インターネット上で誹謗中傷された場合にどうすればいいのでしょうか?(その⑨)

2016年1月21日 更新 

 これまで,インターネット上(SNSを含む)で名誉を棄損された場合の対応について何度か触れました。今回はそもそも名誉棄損とはどんなものかについて,触れてみたいと思います。

 自分の名誉を侵害されたと感じる場合は,日常でそれなりにあるかもしれません。しかし,法律で問題となる「名誉棄損」とは,社会・一般的にみて,その人の評価が下がるといえるのかどうかが問題となりますので,個人の感情とは異なる部分が出てきます。また,民事の損害賠償請求などと刑事告訴の場合には,少し異なる部分が出てきます。

 疎の異なる部分とは何かといえば,「事実を適示して」その人の社会的評価を下げる発言・書き込みをしたかどうかで,変わってくる部分があるというものです。

 刑事の問題では,こうした事実の適示をしたかどうかで,侮辱罪にあたるか(事実を適示しない,たとえば,マヌケ・バカ等とだけいう場合),名誉棄損罪にあたるかが変わってきます。後者の方が相当に重い犯罪になりますので,その違いは大きなものとなります。実際に,名誉棄損罪にあたるのではと考えていても,事実を適示している場合は以外にも少ないように思われます。こうした適示をしていると考えられるケースとしては「○○は△△ということをしていて,犯罪者だ」というような場合がさしあたってあげられるでしょう。

 仮に,名前を匿名にしても,一般的にみてそれが誰であるのかが分かる場合には,名誉棄損に該当します。なお,先ほどのケースは単に筆者が適当な代表例と思われるものを挙げただけですので,特に誰かというものではありません。

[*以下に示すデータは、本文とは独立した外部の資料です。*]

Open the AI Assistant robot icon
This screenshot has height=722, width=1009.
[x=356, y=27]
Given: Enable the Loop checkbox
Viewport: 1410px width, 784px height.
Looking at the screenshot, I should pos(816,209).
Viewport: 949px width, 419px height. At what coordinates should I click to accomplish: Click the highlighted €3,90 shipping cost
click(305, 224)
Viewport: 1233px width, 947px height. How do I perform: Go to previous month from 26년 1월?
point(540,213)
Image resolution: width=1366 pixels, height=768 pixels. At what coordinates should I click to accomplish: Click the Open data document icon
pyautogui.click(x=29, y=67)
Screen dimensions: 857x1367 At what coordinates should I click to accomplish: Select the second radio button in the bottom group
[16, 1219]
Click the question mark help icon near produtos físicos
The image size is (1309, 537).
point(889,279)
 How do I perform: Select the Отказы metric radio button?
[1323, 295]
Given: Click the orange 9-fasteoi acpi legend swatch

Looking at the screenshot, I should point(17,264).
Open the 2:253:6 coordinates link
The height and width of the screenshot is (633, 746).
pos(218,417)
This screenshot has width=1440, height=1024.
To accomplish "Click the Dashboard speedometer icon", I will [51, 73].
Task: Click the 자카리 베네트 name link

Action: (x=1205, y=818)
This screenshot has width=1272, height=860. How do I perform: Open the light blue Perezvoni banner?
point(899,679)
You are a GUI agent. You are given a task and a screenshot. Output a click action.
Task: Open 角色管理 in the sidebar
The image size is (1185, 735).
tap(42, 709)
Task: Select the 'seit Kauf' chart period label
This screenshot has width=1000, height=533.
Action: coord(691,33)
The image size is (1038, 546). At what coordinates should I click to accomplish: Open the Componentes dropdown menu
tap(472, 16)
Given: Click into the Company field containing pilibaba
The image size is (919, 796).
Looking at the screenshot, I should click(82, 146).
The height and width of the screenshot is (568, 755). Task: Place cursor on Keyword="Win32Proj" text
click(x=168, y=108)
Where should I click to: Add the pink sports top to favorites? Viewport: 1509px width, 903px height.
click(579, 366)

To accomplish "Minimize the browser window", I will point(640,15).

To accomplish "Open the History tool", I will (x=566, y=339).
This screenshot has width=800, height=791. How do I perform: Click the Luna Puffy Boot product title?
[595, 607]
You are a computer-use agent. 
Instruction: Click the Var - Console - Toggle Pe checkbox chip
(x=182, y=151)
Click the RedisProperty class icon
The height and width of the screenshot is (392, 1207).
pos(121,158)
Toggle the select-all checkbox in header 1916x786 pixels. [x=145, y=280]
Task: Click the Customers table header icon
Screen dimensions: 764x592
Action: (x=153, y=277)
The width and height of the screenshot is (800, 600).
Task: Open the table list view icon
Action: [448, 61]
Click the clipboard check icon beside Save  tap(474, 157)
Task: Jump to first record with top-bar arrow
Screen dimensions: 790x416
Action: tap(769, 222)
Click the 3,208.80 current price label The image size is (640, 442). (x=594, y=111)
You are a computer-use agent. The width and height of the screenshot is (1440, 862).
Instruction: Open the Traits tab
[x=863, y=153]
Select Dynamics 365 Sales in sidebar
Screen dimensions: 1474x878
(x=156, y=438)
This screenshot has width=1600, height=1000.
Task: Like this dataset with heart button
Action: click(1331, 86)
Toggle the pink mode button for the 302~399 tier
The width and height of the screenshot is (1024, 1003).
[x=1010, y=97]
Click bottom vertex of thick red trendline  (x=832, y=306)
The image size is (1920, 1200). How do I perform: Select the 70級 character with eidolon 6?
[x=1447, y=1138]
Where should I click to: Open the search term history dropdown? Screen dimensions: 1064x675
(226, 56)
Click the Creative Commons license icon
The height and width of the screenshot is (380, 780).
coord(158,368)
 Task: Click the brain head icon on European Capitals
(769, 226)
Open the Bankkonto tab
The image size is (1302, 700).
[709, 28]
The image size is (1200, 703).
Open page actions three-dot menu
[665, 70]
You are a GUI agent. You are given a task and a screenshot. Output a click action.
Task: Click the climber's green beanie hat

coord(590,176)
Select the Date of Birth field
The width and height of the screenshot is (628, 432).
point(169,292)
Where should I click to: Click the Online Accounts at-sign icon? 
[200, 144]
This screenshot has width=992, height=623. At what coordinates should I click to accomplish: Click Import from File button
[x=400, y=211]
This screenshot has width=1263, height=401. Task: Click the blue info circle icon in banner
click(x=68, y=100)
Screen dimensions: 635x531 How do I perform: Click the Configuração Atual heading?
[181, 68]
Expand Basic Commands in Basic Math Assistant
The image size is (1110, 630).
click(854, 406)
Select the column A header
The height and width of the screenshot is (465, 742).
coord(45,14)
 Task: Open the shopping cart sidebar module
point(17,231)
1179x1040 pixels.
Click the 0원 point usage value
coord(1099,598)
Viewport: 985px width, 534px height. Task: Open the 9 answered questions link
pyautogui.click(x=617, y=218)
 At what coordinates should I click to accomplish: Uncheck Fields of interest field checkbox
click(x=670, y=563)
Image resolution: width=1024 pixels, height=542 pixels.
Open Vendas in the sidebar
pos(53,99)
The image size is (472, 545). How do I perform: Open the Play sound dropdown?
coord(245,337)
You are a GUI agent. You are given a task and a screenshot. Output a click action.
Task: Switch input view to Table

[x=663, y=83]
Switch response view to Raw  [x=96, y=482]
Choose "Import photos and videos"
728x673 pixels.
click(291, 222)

 このように,刑事事件では事実の適示がなされているかどうかで大きな問題が出るのに対し,民事における損害賠償請求では,意見や論評であっても,名誉棄損に関する損害賠償請求が認められる場合があります。ただし,以前も触れましたように,主に報道機関などに対する損害賠償請求の事件で裁判例が多くありますが,言った側・書いた側の責任を免れさせる根拠はいくつかある点には注意が必要でしょう。

 とはいえ,知人等をそれが誰かわかるような形で,誹謗中傷した場合には,責任を免れるのは容易ではありません。この場合には,一般的にみてその方の社会的な評価を下げるうえに,公共性や公益目的などとは言えないケースが多いと考えられるためです。そのため,特にSNSでの書き込みには注意をする必要があります。